Selected text -
□ □ □ □
The Ponte Rotto of Rome
Luigi Guarino | Director of Science
In the end, it proved a bridge too far. Delegates at the eighth session of the Governing Body of the Plant Treaty in Rome last week were not able to agree on a package of measures to enhance the Treaty’s Multilateral System (MLS).
That’s a lot of jargon, so let’s break it down.
The Multilateral System refers to the rules the Treaty has put in place for how to access crop diversity and share the benefits arising from its use. I’ve written before here about why having an access and benefit-sharing (ABS) system that’s multilateral, rather than bilateral, is a good idea when you’re working with crop diversity. I hate to quote myself, but this is the bottom line as I put it at the time:
…[breeders] often need crop diversity…from lots of different countries. The transaction costs involved in making bilateral deals with all the different providers of that diversity would be prohibitive, and potentially threaten food security if they caused breeding programmes to grind to a halt.
Why does the system need enhancement? Well, because it hasn’t been delivering enough money, fast enough. Yes, I know it’s not just about the money. I wrote about that too. The Treaty is delivering a whole slew of important non-monetary benefits, everybody agrees on that. But money is important too, and there hasn’t been enough of it.
So what’s that package of measures that was supposed to solve this problem? Well, after years of work, a special committee set up to discuss the matter came up with a couple of linked proposals. First, the range of crops included in the system would be expanded. More crops in the system would mean more opportunities for private sector breeders to make a profit, and therefore more money flowing into the Treaty’s central fund, called the Benefit-Sharing Fund (BSF), administered by FAO.
In addition, though, the negotiators came up with a complementary arrangement whereby seed companies could opt to pay an up-front subscription fee for access to crop diversity in MLS, rather than the current pay-as-you-commercialize levy. There’s far more nuance and complexity here than I can explain in a short post, but the basic idea is that there would be more certainty over how much money was going to be forthcoming in any given year, which would in turn allow better planning for how the BSF could be used to support conservation around the world.
So far, so logical. So what went wrong at the Governing Body?
Well, in a word, data.
□ □ □ □
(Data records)
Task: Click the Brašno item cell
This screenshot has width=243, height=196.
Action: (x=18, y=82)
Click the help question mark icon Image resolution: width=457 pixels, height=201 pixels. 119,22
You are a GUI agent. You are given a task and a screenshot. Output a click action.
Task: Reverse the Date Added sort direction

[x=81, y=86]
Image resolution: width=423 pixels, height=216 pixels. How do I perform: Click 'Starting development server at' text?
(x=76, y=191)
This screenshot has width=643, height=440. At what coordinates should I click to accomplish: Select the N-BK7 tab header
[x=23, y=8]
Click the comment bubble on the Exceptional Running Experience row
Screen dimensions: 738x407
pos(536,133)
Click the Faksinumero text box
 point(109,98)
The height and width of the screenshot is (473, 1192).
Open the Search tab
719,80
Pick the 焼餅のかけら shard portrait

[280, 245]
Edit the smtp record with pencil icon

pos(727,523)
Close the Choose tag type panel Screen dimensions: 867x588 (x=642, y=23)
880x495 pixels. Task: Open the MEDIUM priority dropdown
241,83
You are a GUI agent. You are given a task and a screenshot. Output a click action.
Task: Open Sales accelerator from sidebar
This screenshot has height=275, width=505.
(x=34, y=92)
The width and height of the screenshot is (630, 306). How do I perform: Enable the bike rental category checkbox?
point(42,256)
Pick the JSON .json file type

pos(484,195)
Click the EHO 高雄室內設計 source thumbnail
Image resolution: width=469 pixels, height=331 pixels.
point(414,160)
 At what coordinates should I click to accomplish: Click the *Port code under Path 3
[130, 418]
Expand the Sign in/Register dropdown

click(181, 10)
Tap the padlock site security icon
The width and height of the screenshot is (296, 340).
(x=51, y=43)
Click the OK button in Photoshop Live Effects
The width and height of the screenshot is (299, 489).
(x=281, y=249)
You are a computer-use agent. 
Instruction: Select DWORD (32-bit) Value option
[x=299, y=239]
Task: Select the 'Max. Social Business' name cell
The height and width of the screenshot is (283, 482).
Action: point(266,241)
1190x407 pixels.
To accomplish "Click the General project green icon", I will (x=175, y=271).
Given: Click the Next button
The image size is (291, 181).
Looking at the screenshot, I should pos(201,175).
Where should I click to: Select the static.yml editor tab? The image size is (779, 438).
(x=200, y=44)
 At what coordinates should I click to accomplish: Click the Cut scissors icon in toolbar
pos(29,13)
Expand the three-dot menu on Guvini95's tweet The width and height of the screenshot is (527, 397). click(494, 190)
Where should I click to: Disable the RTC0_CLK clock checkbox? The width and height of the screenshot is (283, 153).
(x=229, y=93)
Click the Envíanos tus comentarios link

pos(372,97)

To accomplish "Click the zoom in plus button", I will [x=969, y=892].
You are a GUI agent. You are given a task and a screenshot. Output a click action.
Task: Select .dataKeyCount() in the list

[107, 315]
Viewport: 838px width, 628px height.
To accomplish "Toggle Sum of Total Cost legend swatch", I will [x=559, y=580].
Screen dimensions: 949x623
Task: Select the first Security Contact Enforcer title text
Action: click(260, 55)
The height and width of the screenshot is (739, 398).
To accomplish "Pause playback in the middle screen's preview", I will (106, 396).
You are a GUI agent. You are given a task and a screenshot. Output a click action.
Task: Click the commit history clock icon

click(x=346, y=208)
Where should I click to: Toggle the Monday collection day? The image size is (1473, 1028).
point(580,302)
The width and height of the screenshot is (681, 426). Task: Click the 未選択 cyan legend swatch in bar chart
□ □ □ □
What to do -
A: In the post about the Plant Treaty's Multilateral System, what is the Treaty's central fund called, and who administers it?
B: Extend the post about the Plant Treaty's Multilateral System, picking up after its final sentence.

Activity answers -
A: It is called the Benefit-Sharing Fund (BSF) and is administered by FAO.

B:
More specifically, DNA sequence data on crop diversity. Some countries, and many civil society organizations, contended – have indeed long been saying – that seed companies would soon be able to produce and market new varieties simply by manipulating genomic data in open-access repositories. That is, without needing to access actual seeds, and thus triggering the ABS provisions of the Treaty. In their view, this is a loophole that should be closed.
Others said that this is far-fetched, and that DNA sequence data needs to be freely available for researchers and breeders to do their work properly, and deliver new, better varieties, faster. Charging scientists for using genomic data, even if a way could be found of doing it, would impede vital research.
CGIAR came up with an interesting suggestion to address the impasse. What if the subscription rates were negotiated, and recognized, as reflecting the use of genomic data, as well as physical seeds? Then there would be benefit sharing payments and the data would continue to be openly available. It wasn’t a complete solution, because a subscription system doesn’t fully capture all the ways that DNA sequence data can be used to make a profit. But it looked like a potential way to bridge the two positions.
It was a bridge, however, that the parties to the Treaty could not, finally, cross. And so we remain with the old, un-enhanced MLS.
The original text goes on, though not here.